PROBLEM STATEMENT:
Reproduce the part of the material that opens with the line containing "Where should I" and continues through the end of the material, requests included, shifting every coordinate in the answers by adding 76 to it. Leave the pictures out of your answer.

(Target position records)
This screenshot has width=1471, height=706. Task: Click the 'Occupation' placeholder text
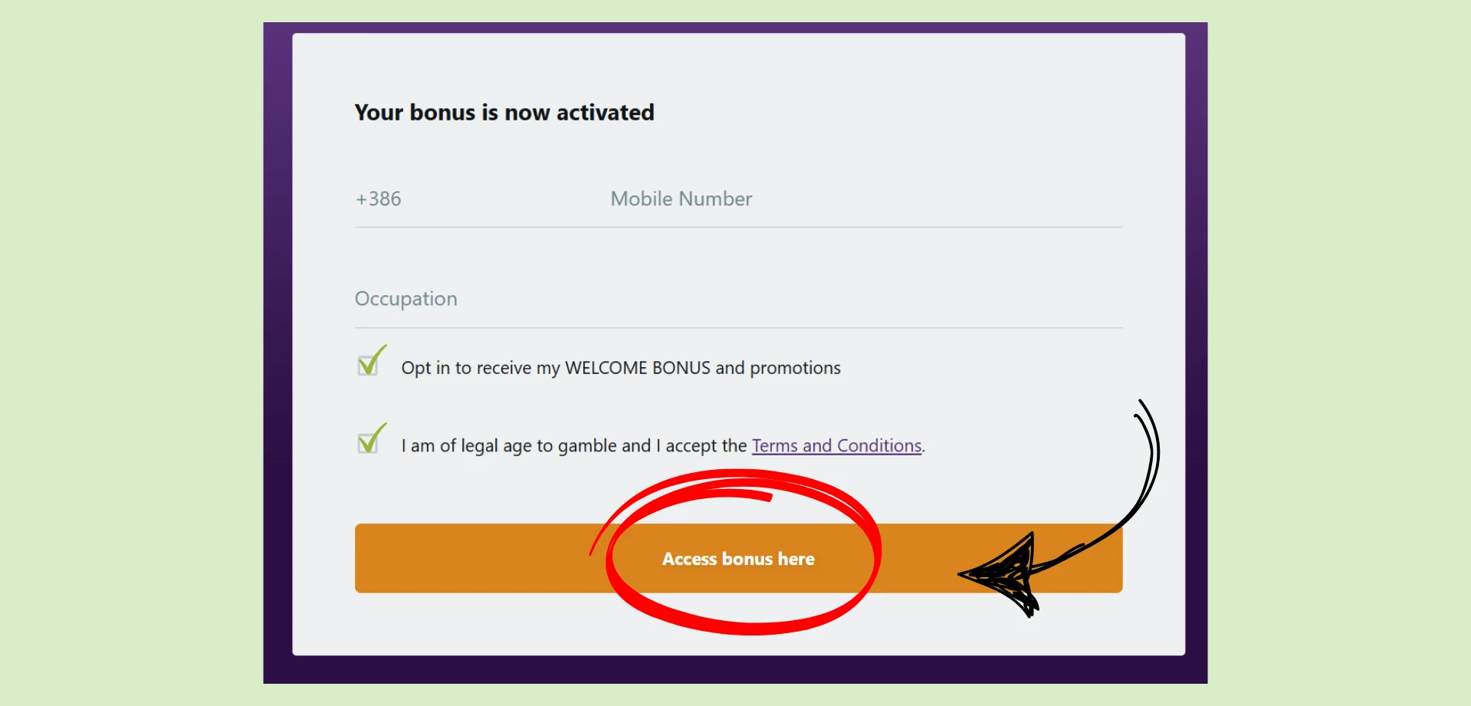pos(406,299)
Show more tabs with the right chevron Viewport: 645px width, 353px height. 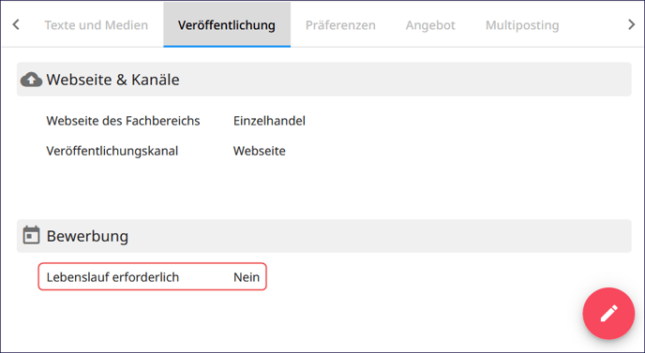pos(632,24)
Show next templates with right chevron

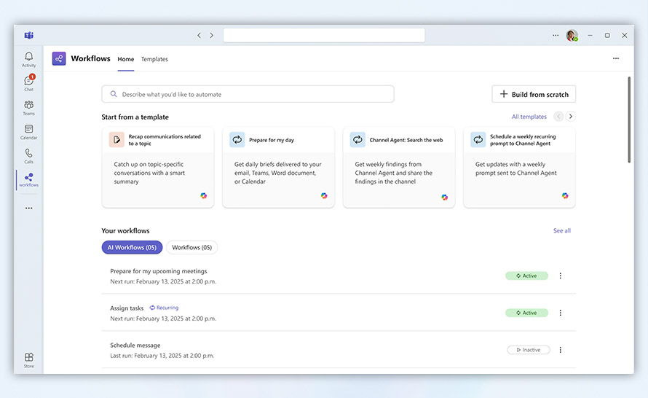(571, 117)
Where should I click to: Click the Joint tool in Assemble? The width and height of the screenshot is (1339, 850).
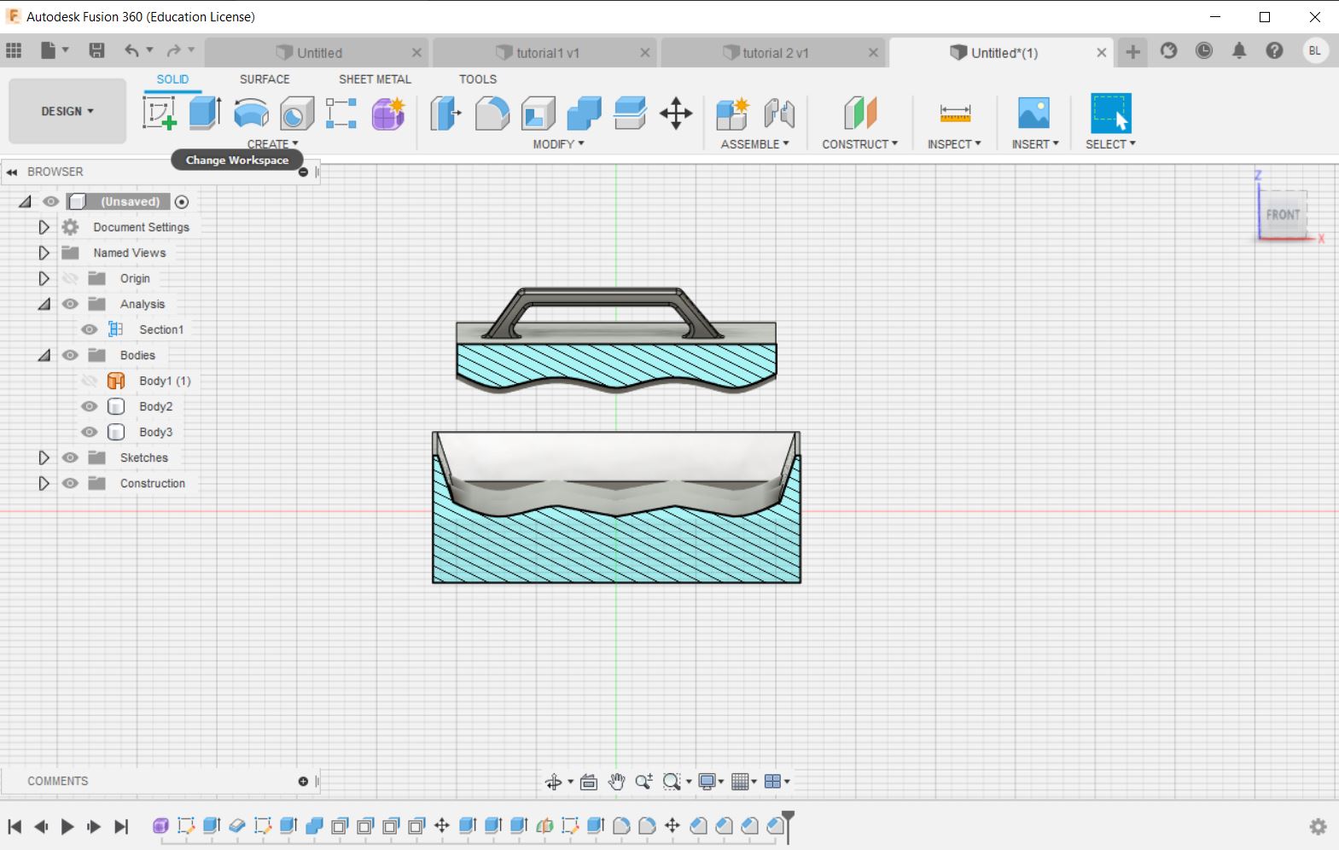tap(779, 113)
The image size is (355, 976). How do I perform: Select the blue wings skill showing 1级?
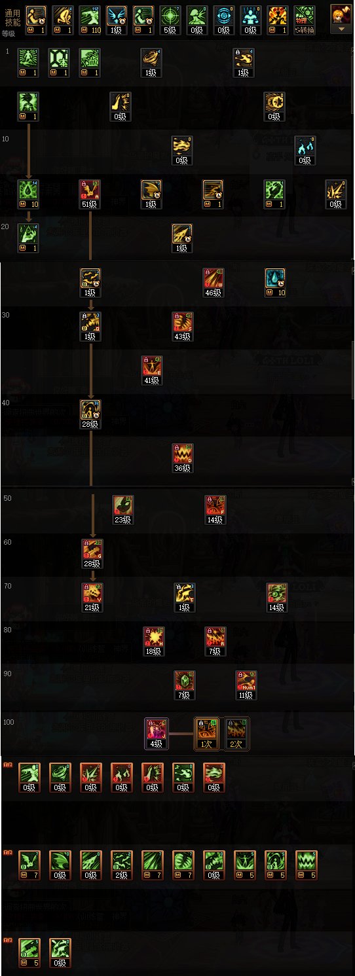[116, 19]
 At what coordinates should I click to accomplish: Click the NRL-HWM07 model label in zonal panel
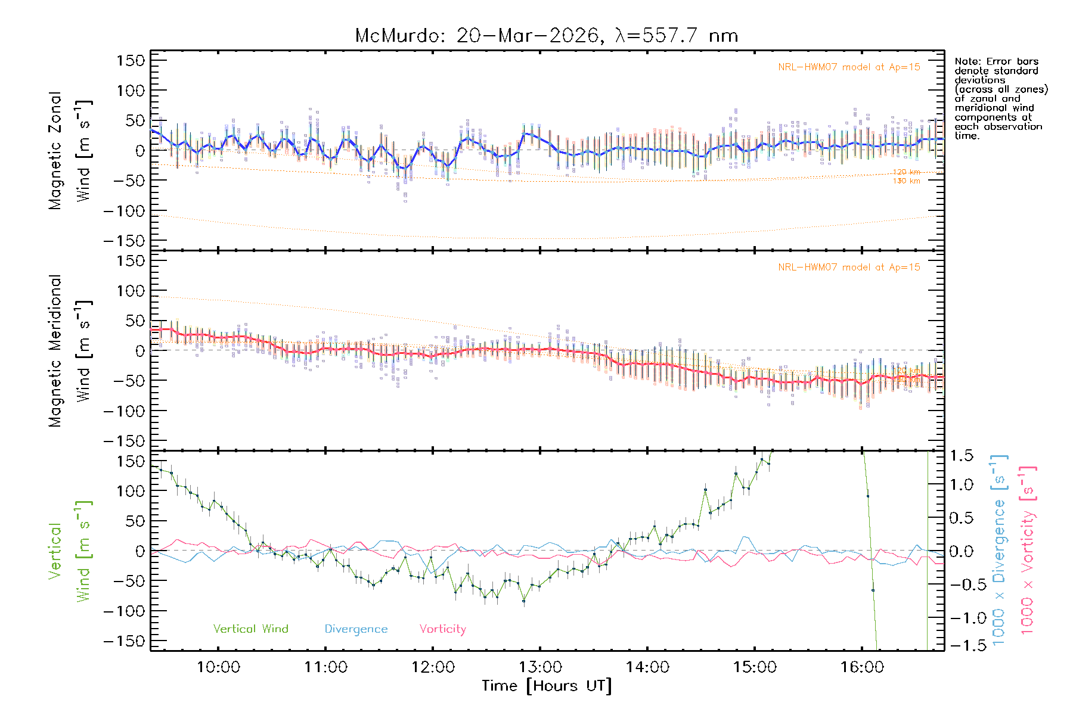[848, 67]
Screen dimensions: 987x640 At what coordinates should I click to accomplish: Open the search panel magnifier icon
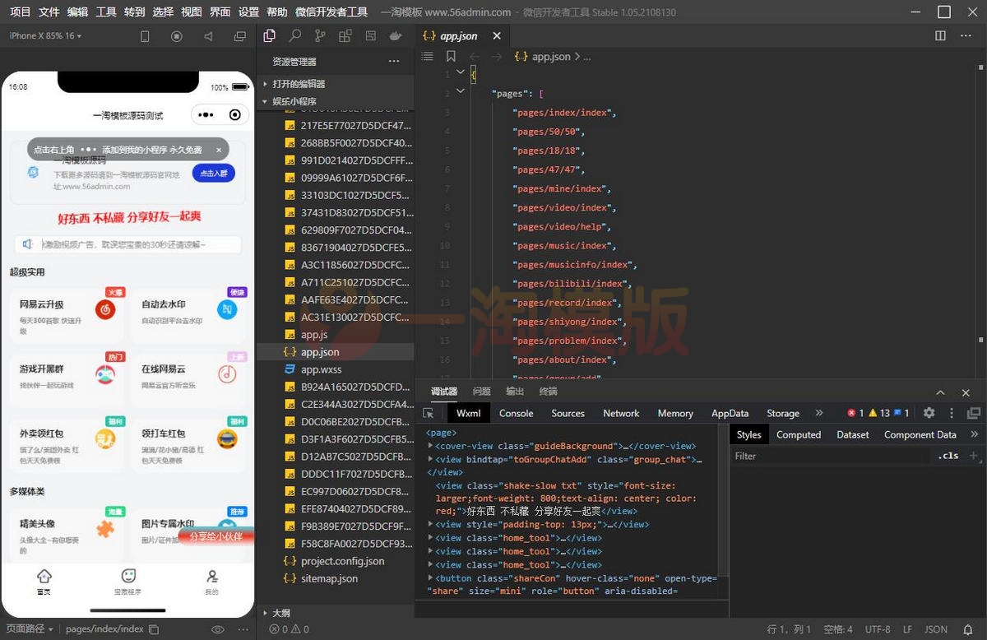pyautogui.click(x=294, y=36)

COMPLETE RESPONSE:
Where should I click to: Click the Joint tool in Assemble? The width and height of the screenshot is (1339, 850).
tap(855, 189)
The image size is (355, 976). How do I perform: Select the blue wings skill showing 1级?
[192, 95]
 At what coordinates should I click to accomplish: Click the NRL-HWM07 model label in zonal panel
[924, 143]
Screen dimensions: 987x640 At what coordinates should I click to accomplish: Open the search panel magnifier icon
pyautogui.click(x=370, y=112)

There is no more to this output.